**Provided passage**
########
Buyers of Trump-developed condominiums haven’t done so well, new report says

Whether self-proclaimed real estate “mogul” Donald Trump is actually the tycoon he proclaims to be is up for debate. But according to a new report, people who have purchased apartments in Trump-developed condominiums haven’t done so well, at least not in the last few years when prices have skyrocketed.

A look by at transactions in the properties that carry the former president’s brand found the numbers to be decidedly underwhelming. Prices for the apartments in his buildings “have either declined or appreciated at a slower pace than the local markets they’re in,” according to the official listing site of the National Association of Realtors.

Citing data from the CoreLogic analytics firm, the study found that while the median price for condo sales between 2019 and 2022 rose 38%, the median at Trump-developed properties declined 14%. Not one of the properties the ex-president built outperformed the market where they are located.

The issue: Likely because of Trump’s multiple legal problems, the name no longer commands the prices they once did. In response, some buildings have taken steps to remove the Trump name from their marques in hopes of separating themselves from the Republican standard-bearer.

But at the same time, the report notes, the buildings, which are said to be some of the best managed in the Big Apple, are so old that they have a tough time competing with newer properties offering all the trimmings that come with more modern places. Trump hasn’t built anything in years in the city.

Take Manhattan: Since just prior to the pandemic, prices at Trump buildings have slid about 16%, according to the analysis. Over the same period, the value of all condos in the borough have risen roughly 11%.

In South Florida, owners of the condos he built have done better. They went up by about 15% between 2019 and 2022. But during the same period, prices in Miami-Dade and Broward counties shot up 50%.


With the paucity of existing houses coming to the market, new construction has become largely the only game in town in many places throughout the country. And builders appear to have taken notice.

According to new data from the industry’s trade group, the share of builders who are reducing their prices has slipped every month since November. Now only 3 out of 10 are dropping their prices, and then only by 6%.

At the same time, the National Association of Home Builders reports that slightly more of its members have been using mortgage-rate buydowns, giveaways and other incentives to bolster sales of late. But at 54%, it’s still fewer than the 62% who were offering freebies and the like in December.

Whether this trend will hold remains to be seen. Mortgage rates, after all, have forced many a would-be buyer to the sidelines. But the limited resale inventory has increased demand for new houses. And as a result, builder optimism has grown.
########
**Your objective**
Answer these three questions using the article on Trump condominiums and new-home builders above, giving each answer on its own numbered line.
1. By what percentage did the median price at Trump-developed properties change between 2019 and 2022?
2. How much did prices in Miami-Dade and Broward counties rise between 2019 and 2022?
3. What share of builders were offering freebies and the like in December?

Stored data
########
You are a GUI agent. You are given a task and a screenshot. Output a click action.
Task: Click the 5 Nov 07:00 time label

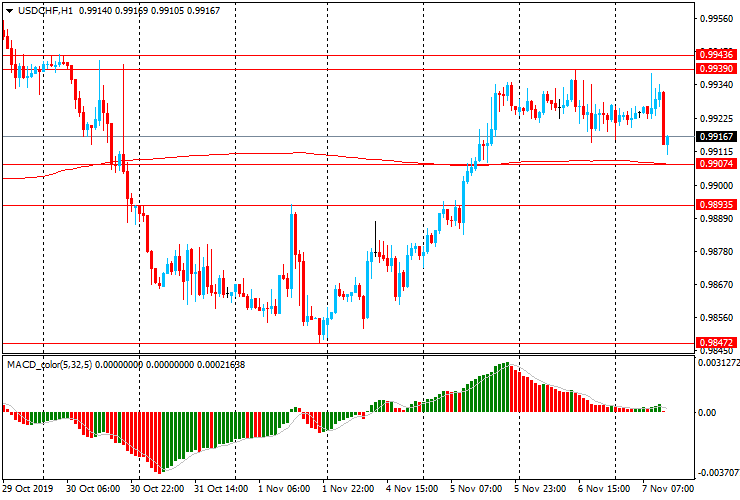[x=476, y=490]
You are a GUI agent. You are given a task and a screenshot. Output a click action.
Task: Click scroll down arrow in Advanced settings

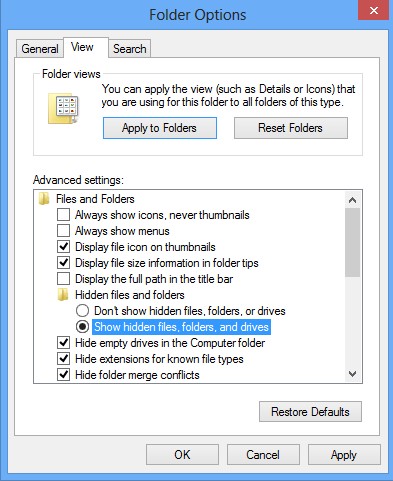(352, 374)
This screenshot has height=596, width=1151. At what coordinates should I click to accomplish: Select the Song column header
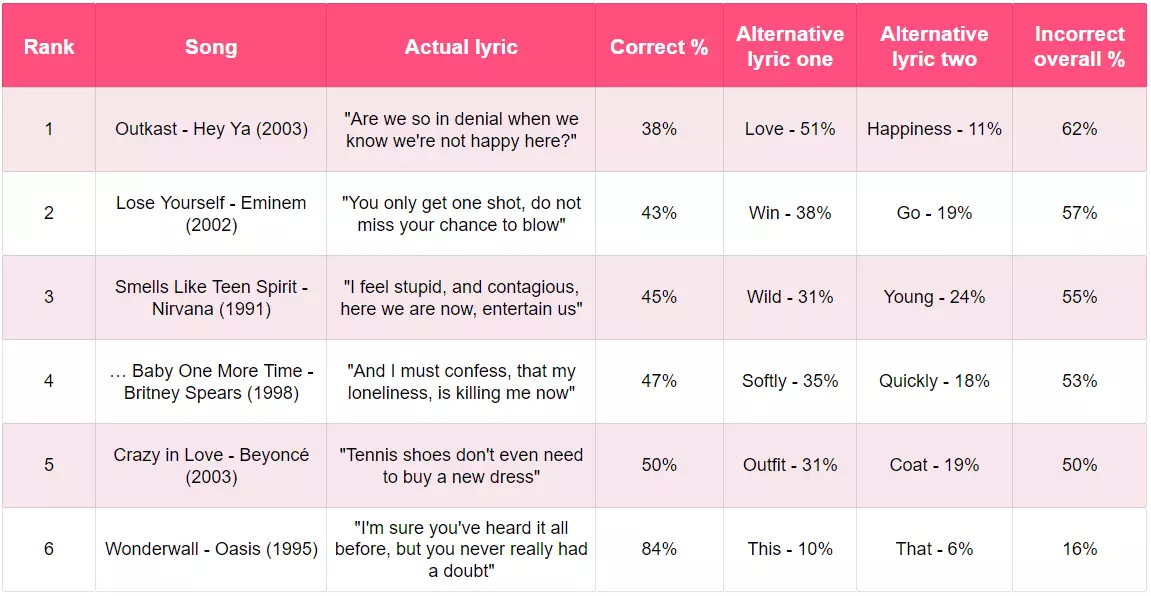pos(211,47)
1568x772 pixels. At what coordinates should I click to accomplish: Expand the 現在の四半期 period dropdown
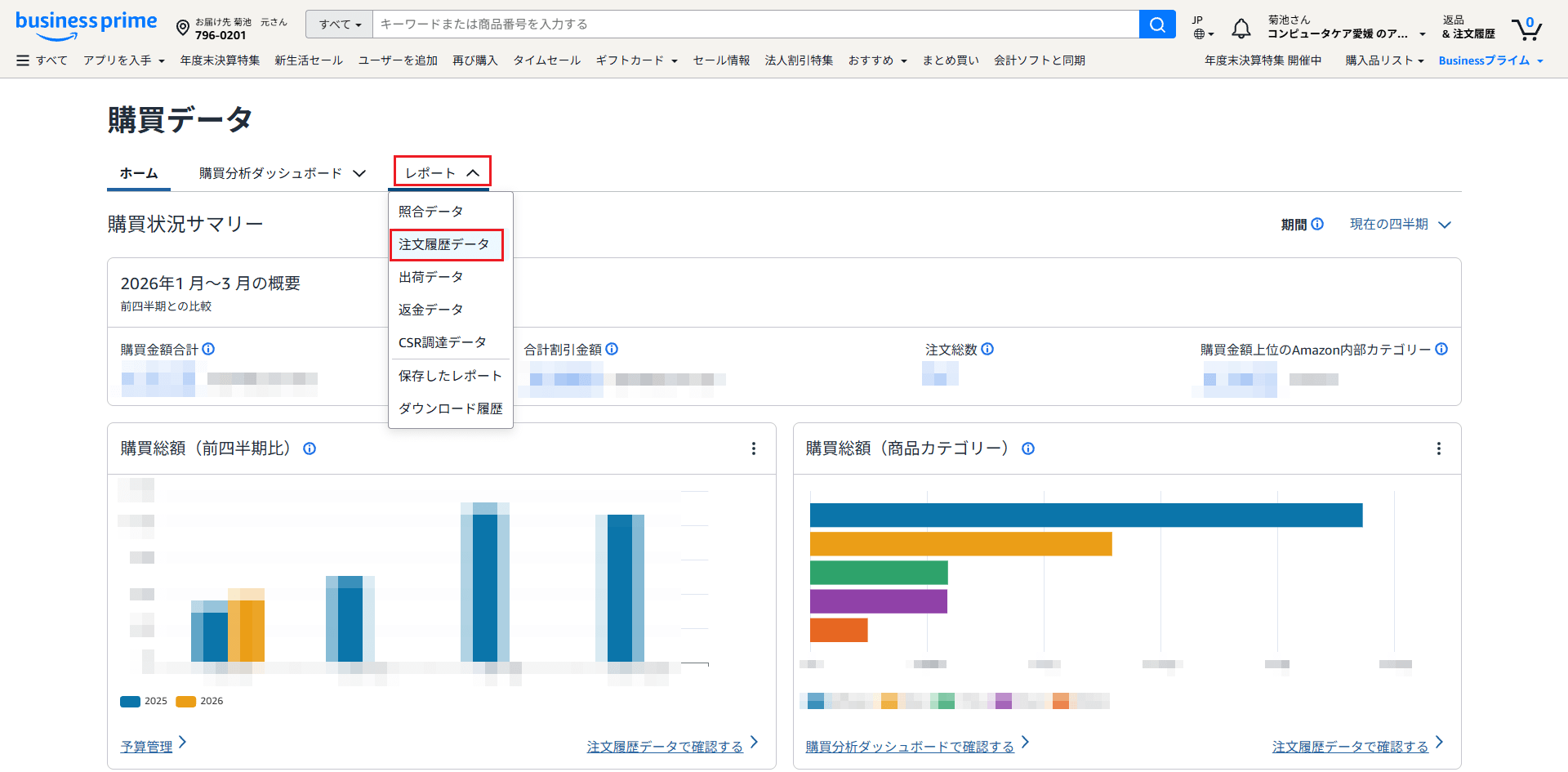pos(1400,224)
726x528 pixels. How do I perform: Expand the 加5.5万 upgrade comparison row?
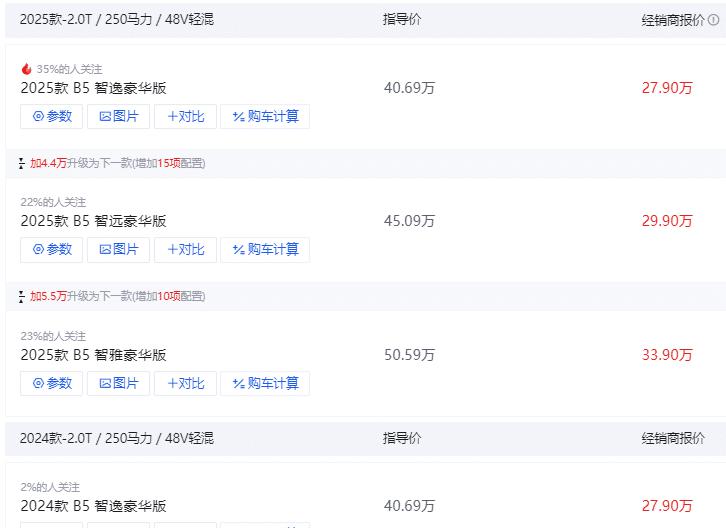(112, 296)
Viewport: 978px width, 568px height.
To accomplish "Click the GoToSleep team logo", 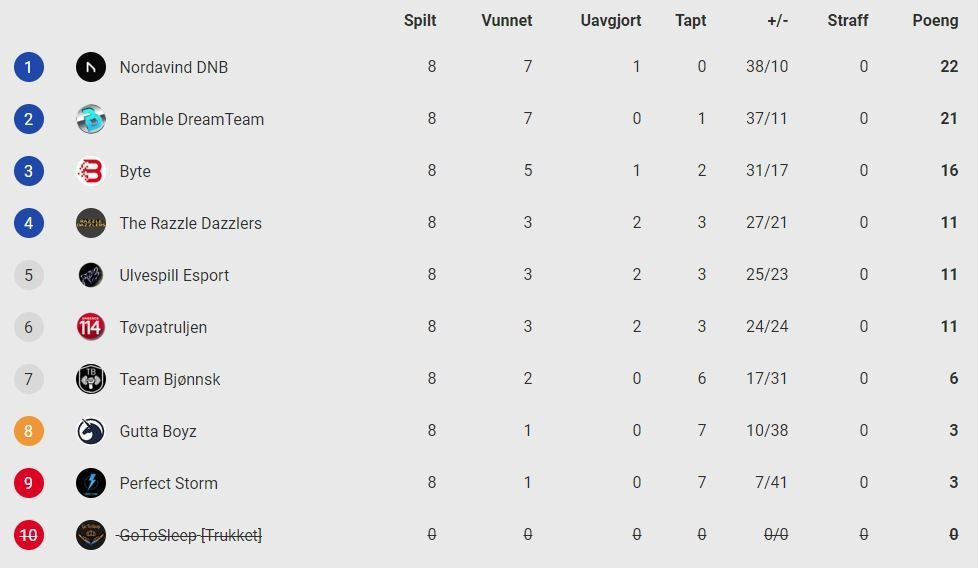I will point(91,535).
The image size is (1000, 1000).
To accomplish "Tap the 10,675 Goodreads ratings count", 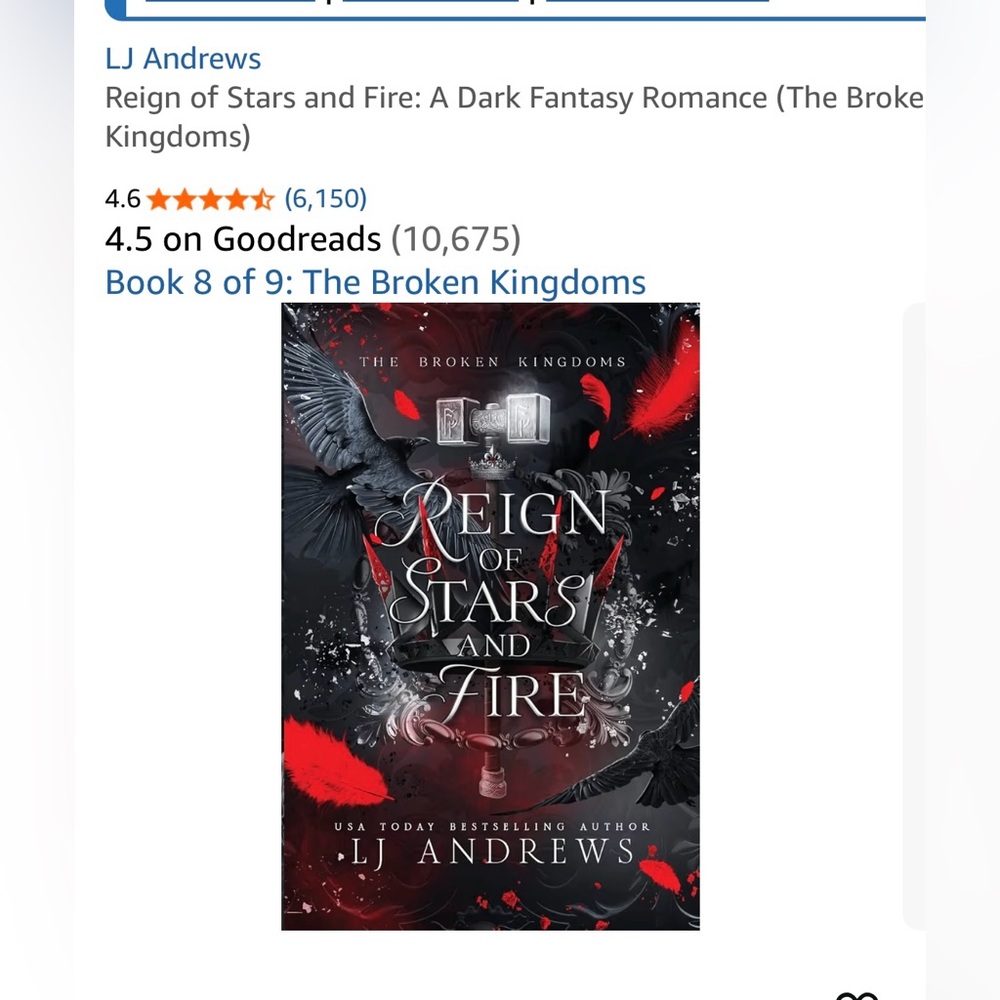I will pyautogui.click(x=456, y=239).
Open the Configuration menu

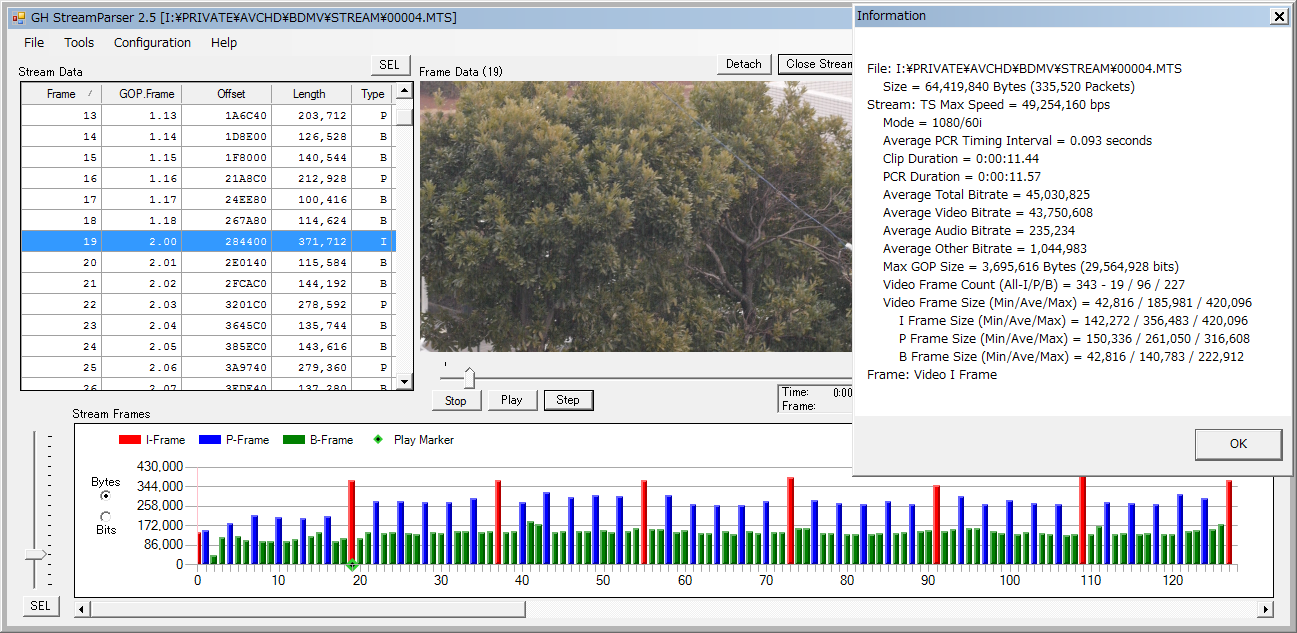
########
**Task response**
1. It declined 14%.
2. They rose 50%.
3. 62%.